Still, I really wanted They Will Kill You to be better. I came for what the marketing promised: creatively cartoonish violence. I should admit that this film does deliver that, for a time anyway—I’m not sure the possessed pig’s head in the climactic sequence really worked. It was effectively gross, I’ll give it that.
The best thing I can say about this movie is that Zazie Beetz is the lead, and she has a very charismatic screen presence. This is her first lead role, and she carries it well. I wish I could say the woman who plays her sister, Myha'la, is as compelling, but in her defense, the writing doesn’t give her much to work with. I’m a little bit at a loss with what passes for a plot in this movie—movies that exist just to showcase fun violence don’t have to be deep, certainly, but they can be better than this. Honestly, Zazie Beetz is better than this. And between this and last month’s Good Luck, Have Fun, Don’t Die, I fear she may start getting typecast as a woman who is better than the movies she’s in. Someone needs to send her a movie script that’s actually good.
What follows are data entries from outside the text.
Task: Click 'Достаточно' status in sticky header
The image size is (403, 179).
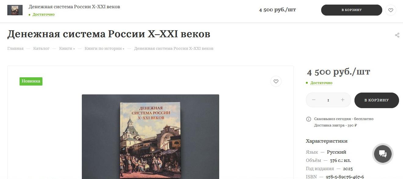Action: pyautogui.click(x=44, y=14)
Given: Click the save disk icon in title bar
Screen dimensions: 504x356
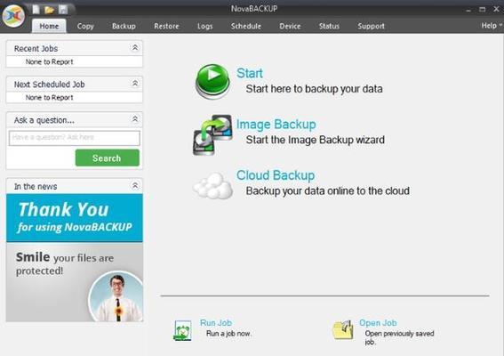Looking at the screenshot, I should (x=63, y=9).
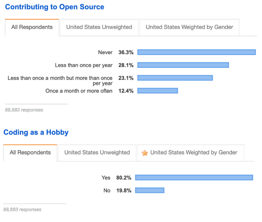Click the Yes bar in Coding as a Hobby
This screenshot has width=262, height=222.
pyautogui.click(x=194, y=177)
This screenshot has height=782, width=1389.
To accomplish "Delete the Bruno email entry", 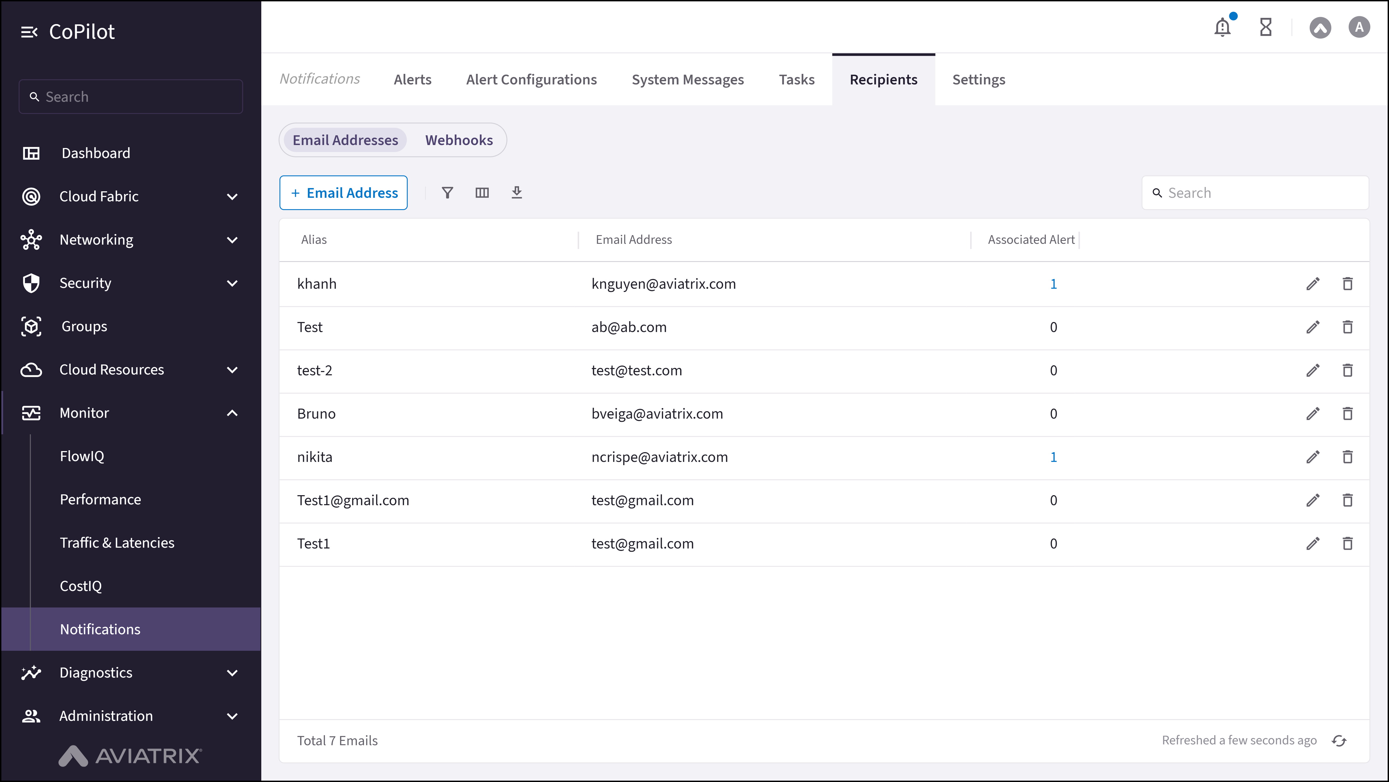I will 1347,414.
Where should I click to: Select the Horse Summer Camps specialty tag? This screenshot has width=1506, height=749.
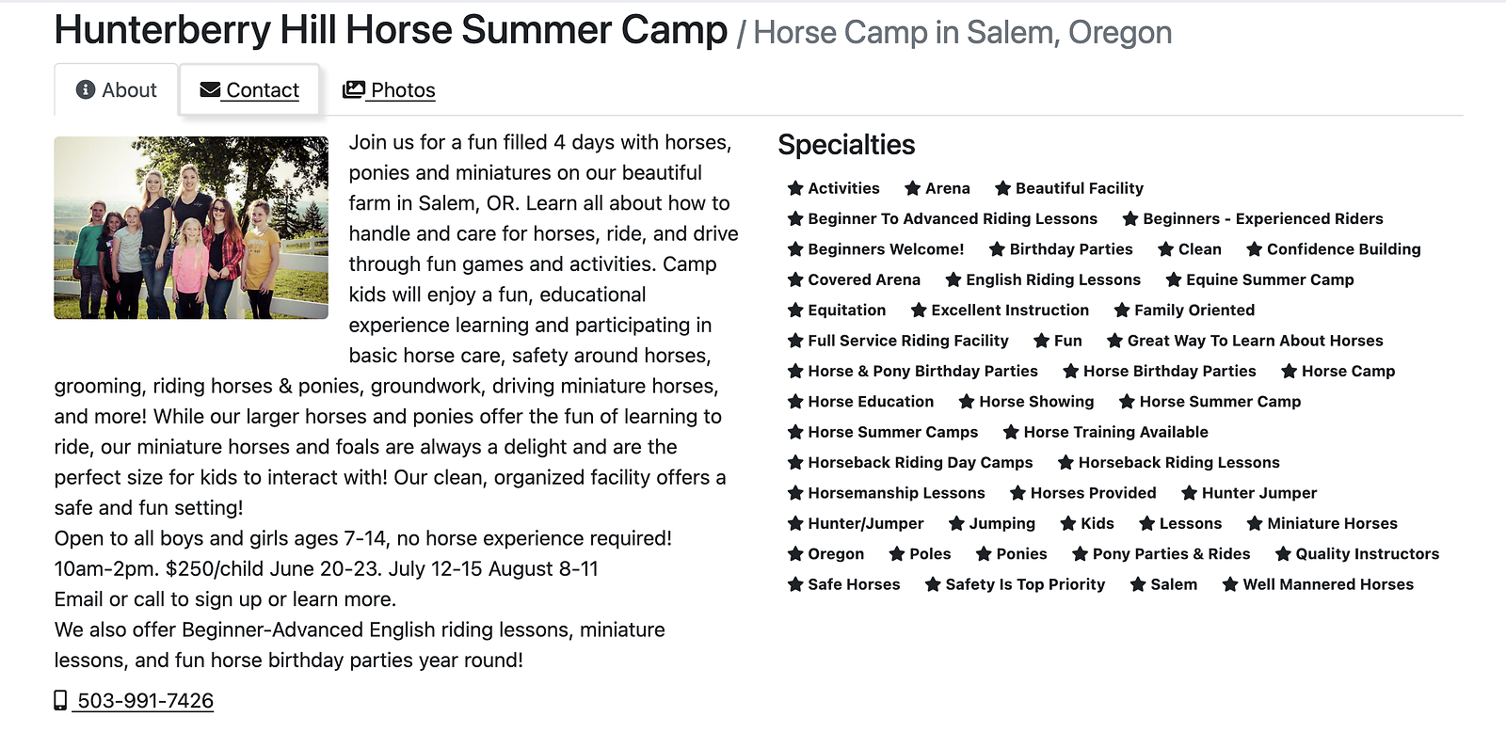coord(892,432)
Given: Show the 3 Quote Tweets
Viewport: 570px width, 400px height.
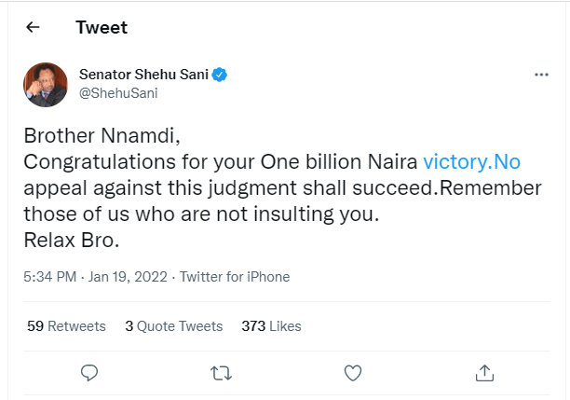Looking at the screenshot, I should pyautogui.click(x=173, y=326).
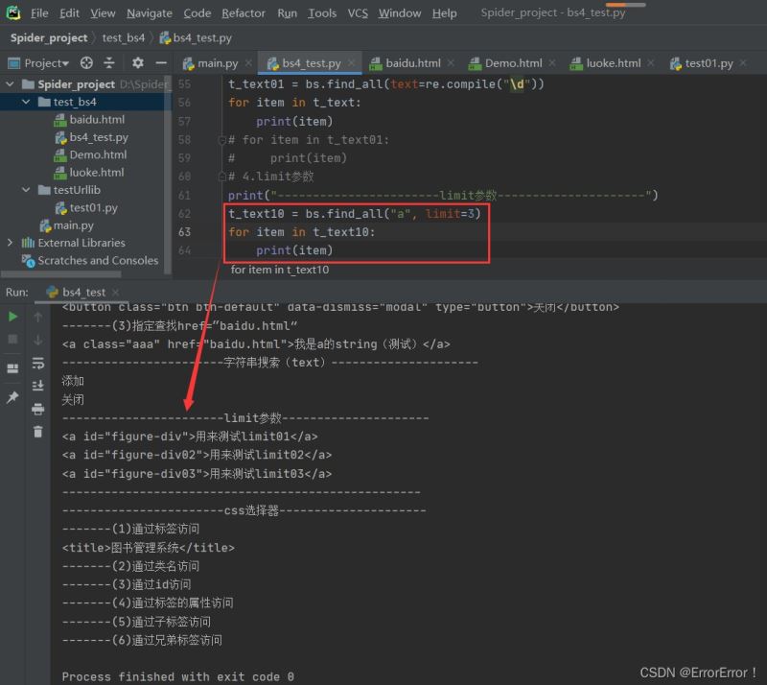Expand the External Libraries node
Viewport: 767px width, 685px height.
coord(11,244)
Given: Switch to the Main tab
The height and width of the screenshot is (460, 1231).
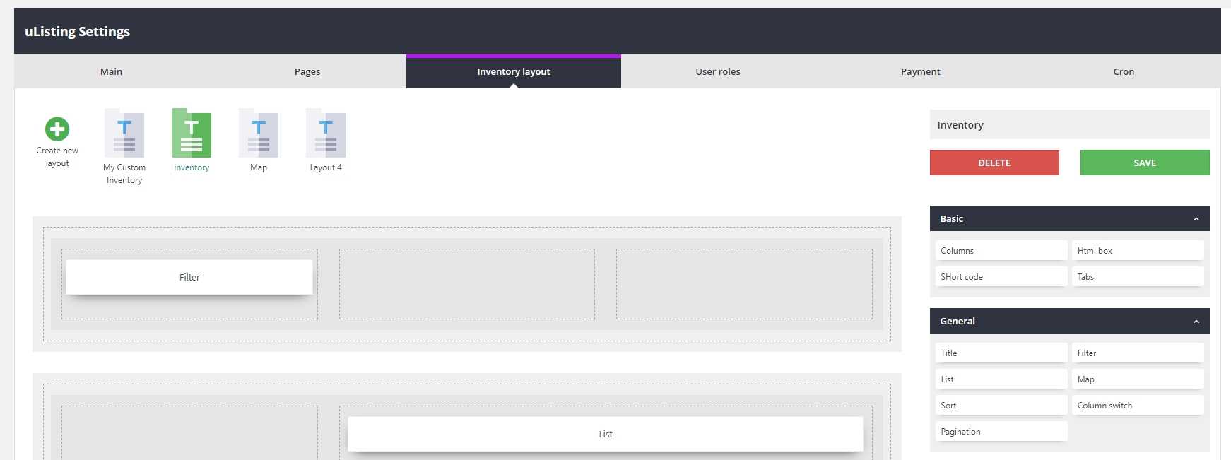Looking at the screenshot, I should pos(111,72).
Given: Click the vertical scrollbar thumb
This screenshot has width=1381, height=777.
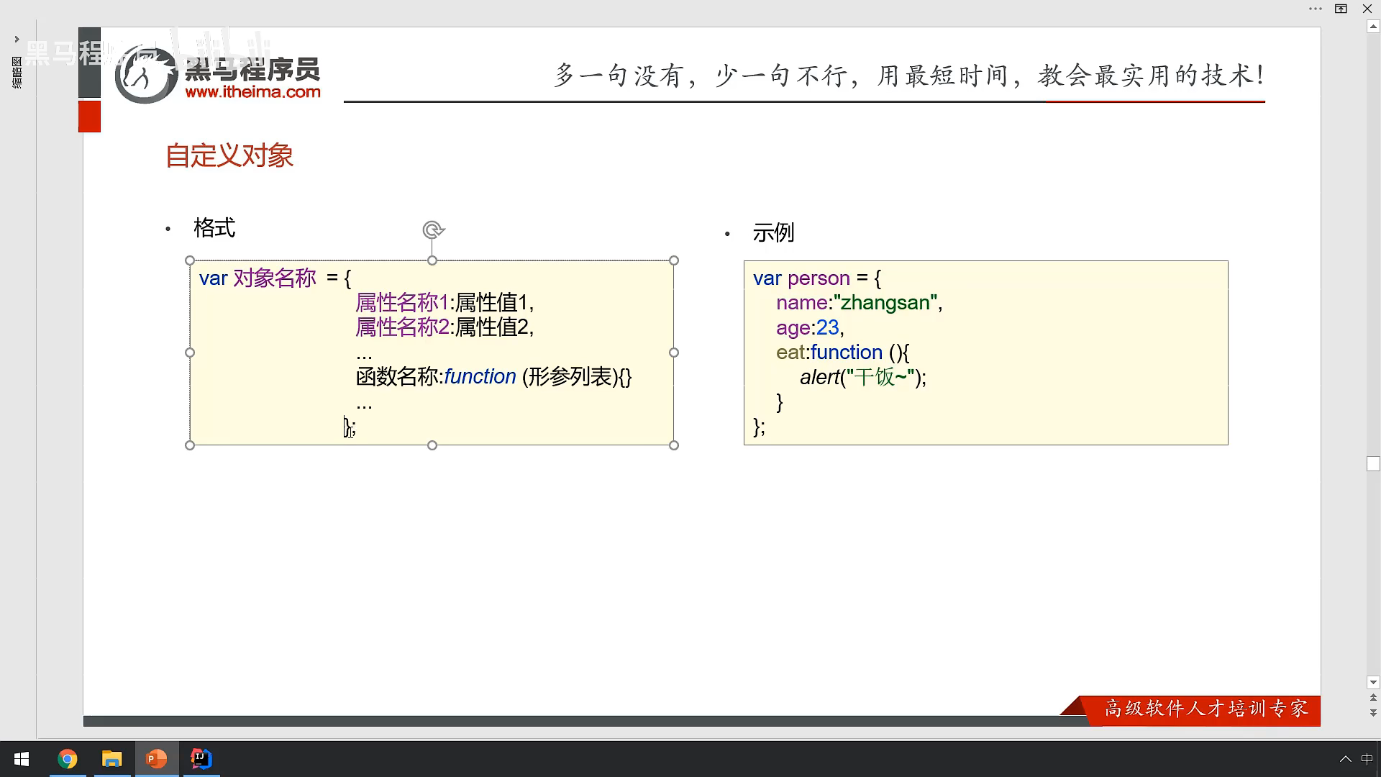Looking at the screenshot, I should click(x=1373, y=464).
Much of the rest of the cast in They Will Kill You punches above its weight, though. Perhaps most significantly, we get Patricia Arquette as Lily Woodhouse, the elevated superintendant and cult leader at The Virgil, the 100-year-old Manhattan building Beetz’s Asia Reeves arrives at to start a job as a maid. She arrives soaking wet without a coat in a nighttime downpour, by the way. Why would that happen? We are never told. But hey, it gives the “plot” an excuse to get Asia quickly into a shower, next to which someone writes THEY WILL KILL YOU into the fog on the mirror.
Lily is also the matriarch of a family, of sorts, with “very special needs,” as she puts it—there’s a reason they must offer a sacrifice to their Dark Lord every night, and tonight Asia is meant to be the offering. Among the family, which also double as bumbling henchmen in the face of a woman who learned how to fight hard while in prison, is Tom Felton (Draco Malfoy himself), and Heather Graham.
You could say that all of these established actors are slumming it in a movie like this, but no one’s going to begrudge anyone having a lot of fun—especially when they’re getting paid to do it. That said, you can only see characters get dismembered and spray blood like they’re in a low-rent Kill Bill so many times before it starts to lose its luster. The action choreography in They Will Kill You is actually pretty good; I would argue it’s even better than in Ready or Not: Here I Come. It’s the writing, and the pointless backstory about these sisters, that’s the problem. They Will Kill You saw how undercooked the sisters’ relationship was in Ready or Not: Here I Come and said, “Hold my beer.”
They Will Kill You even begins ten years before the majority of the action that takes place, with Beetz still playing Asia but a different, younger actor playing her sister, Maria. They are on the run from an apparently abusive father, though the only evidence we get of that onscreen is a really large man stomping through a convenience store looking for them. A shooting occurs but the dad lives, and manages to keep hold of Maria; Asia panics and runs, and now it’s ten years later and she’s come back for Maria after hearing she’s been seen at this Virgil building, where some shit is going down that has nothing to do with any of that.
And with a movie like this, do we need any of that? It would be far more effective to throw us right into the action, and start with Asia’s arrival at The Virgil. There’s a very strange element to this film’s narrative where it tries too hard and somehow the result is a feeling like it’s been phoned in. I was moderately entertained by this movie, but in better hands it could have been a blast. Instead, it feels like a copy of a copy.